§ **The task**
Go through the listing beneath and show each line containing the string "computer".

§ **Provided information**
──────────────────────────────
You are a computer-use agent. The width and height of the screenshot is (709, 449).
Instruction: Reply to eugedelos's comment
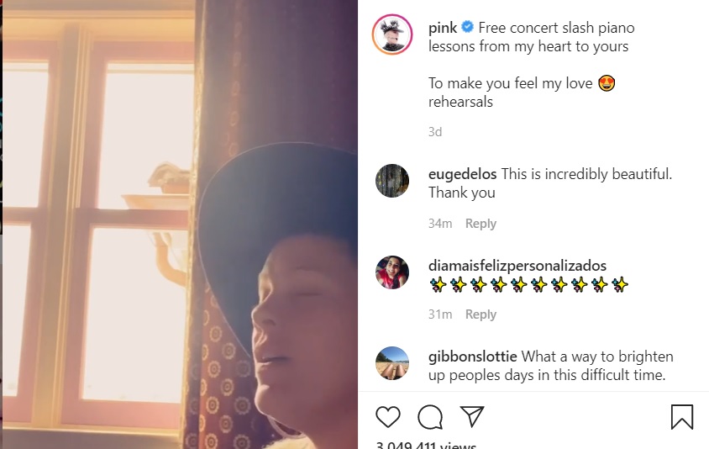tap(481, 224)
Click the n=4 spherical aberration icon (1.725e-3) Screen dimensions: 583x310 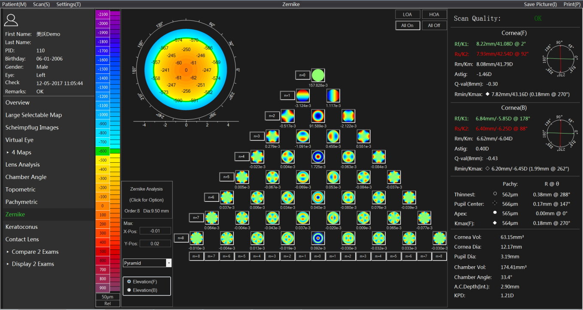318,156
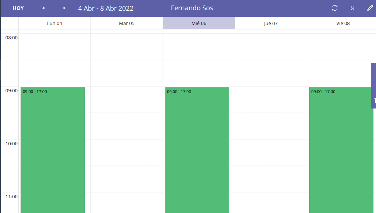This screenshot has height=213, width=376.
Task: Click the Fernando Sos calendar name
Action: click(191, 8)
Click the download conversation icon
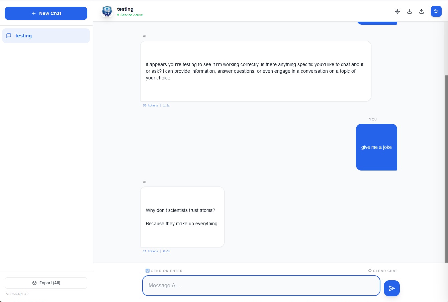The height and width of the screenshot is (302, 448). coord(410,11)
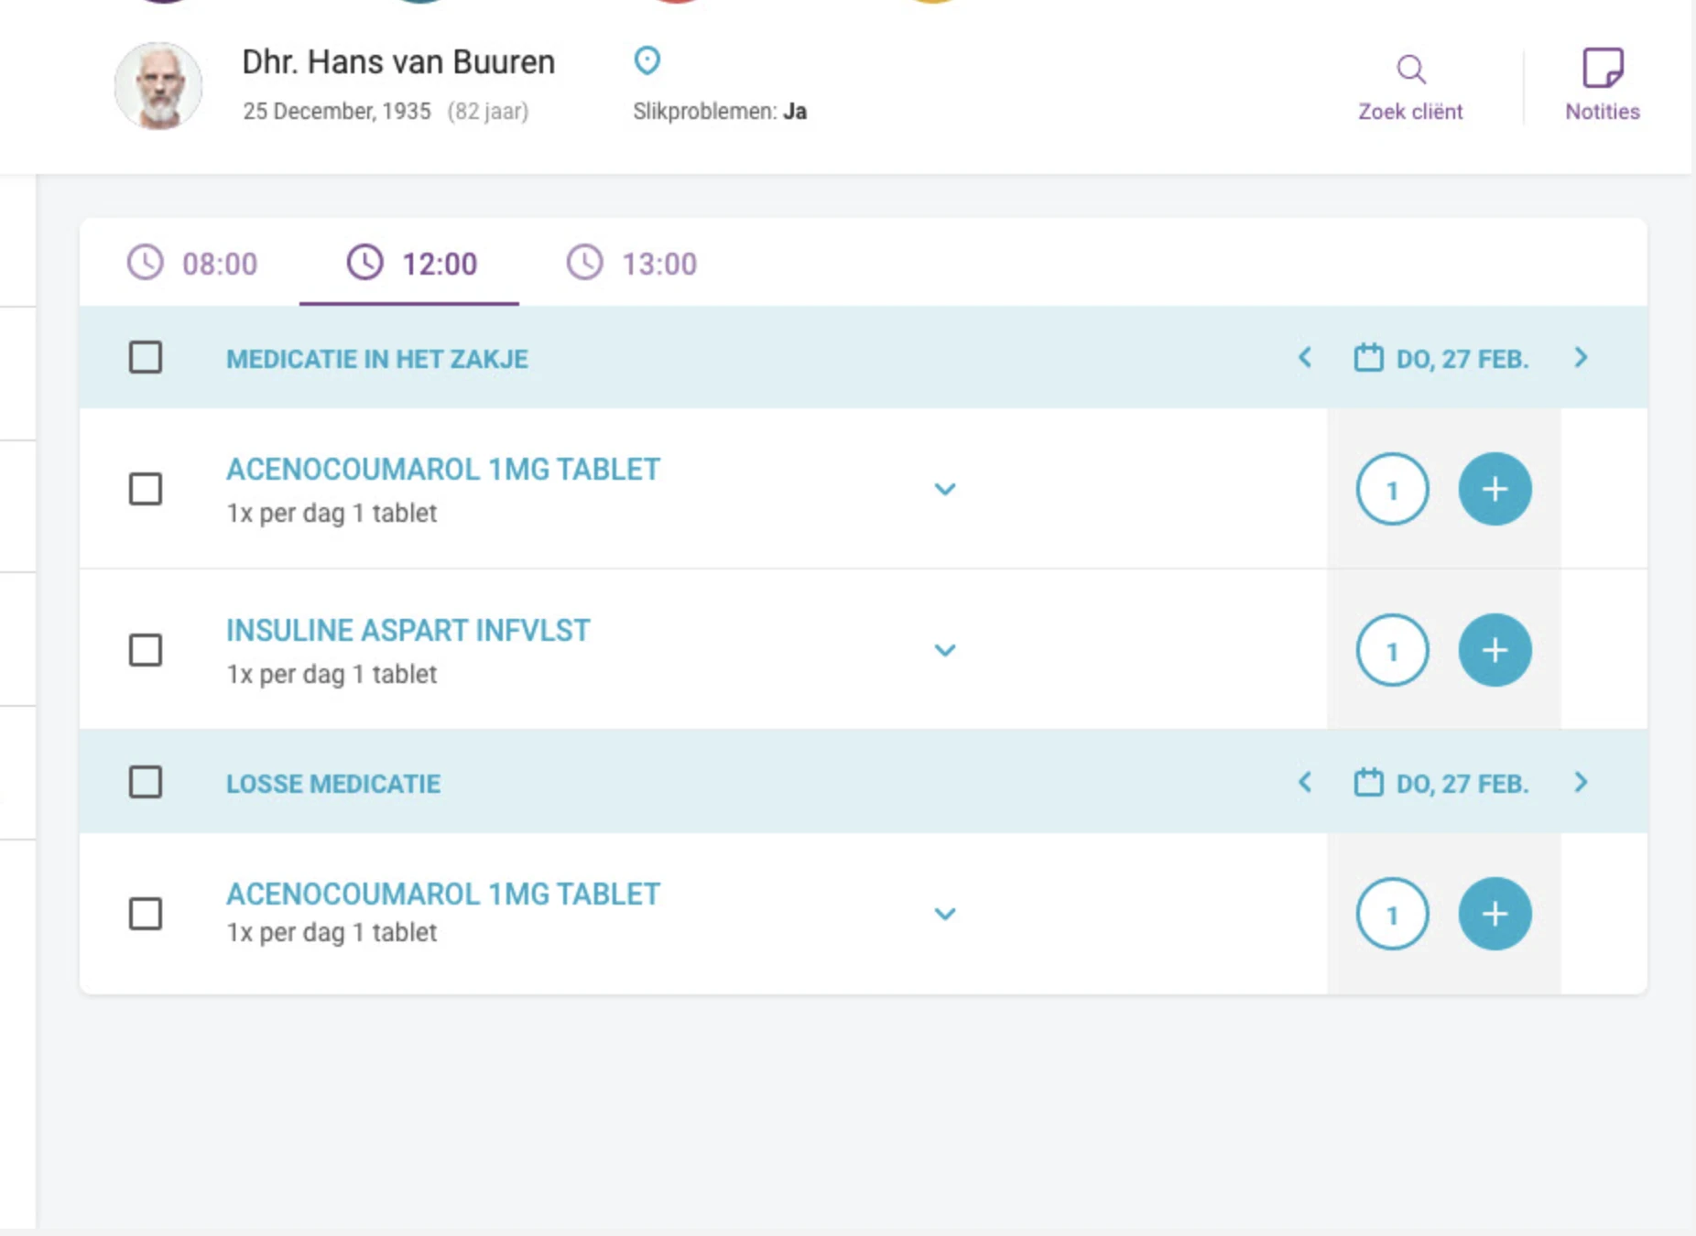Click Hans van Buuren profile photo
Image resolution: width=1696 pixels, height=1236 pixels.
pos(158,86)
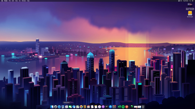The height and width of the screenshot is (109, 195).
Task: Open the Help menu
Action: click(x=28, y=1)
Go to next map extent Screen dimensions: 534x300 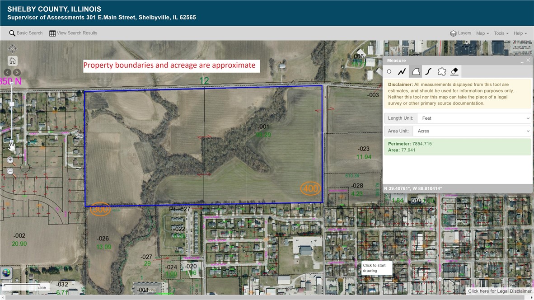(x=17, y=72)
──────────────────────────────
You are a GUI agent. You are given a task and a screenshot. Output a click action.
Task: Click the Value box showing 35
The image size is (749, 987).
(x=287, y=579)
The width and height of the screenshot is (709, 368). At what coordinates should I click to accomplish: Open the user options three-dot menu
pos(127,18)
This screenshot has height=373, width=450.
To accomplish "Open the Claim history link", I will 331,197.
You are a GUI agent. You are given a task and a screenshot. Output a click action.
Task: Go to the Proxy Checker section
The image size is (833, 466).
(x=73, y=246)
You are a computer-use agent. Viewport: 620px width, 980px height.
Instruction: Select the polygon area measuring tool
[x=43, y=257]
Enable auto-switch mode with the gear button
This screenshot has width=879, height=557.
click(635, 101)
──────────────────────────────
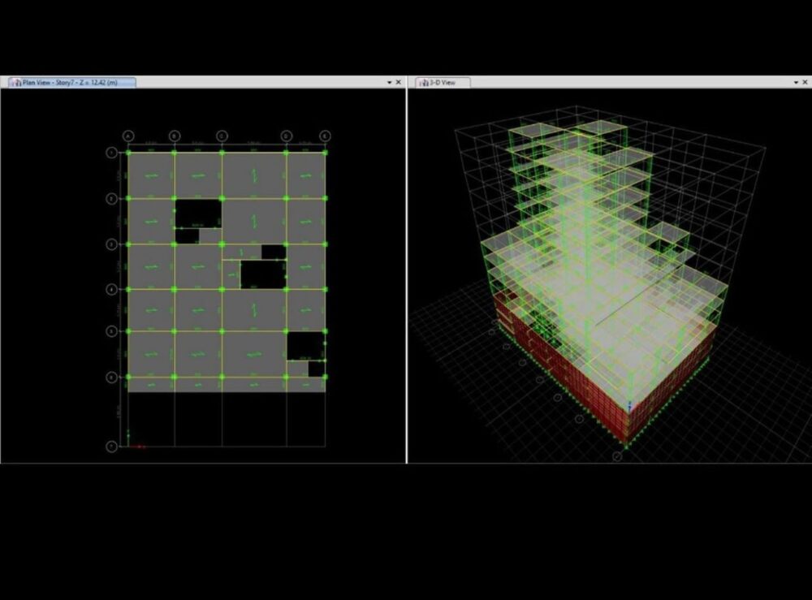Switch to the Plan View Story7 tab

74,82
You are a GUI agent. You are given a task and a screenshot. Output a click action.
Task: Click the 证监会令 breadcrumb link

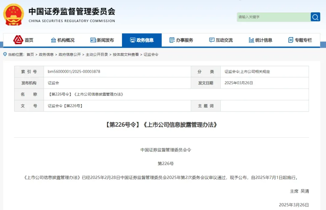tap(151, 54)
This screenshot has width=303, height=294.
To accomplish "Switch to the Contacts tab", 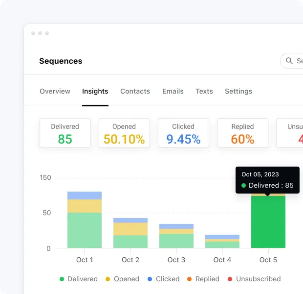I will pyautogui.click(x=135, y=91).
──────────────────────────────
§ **Result of the exercise**
You are a computer-use agent. The width and height of the screenshot is (709, 449).
You are a computer-use agent. Viewport: 620px width, 980px height.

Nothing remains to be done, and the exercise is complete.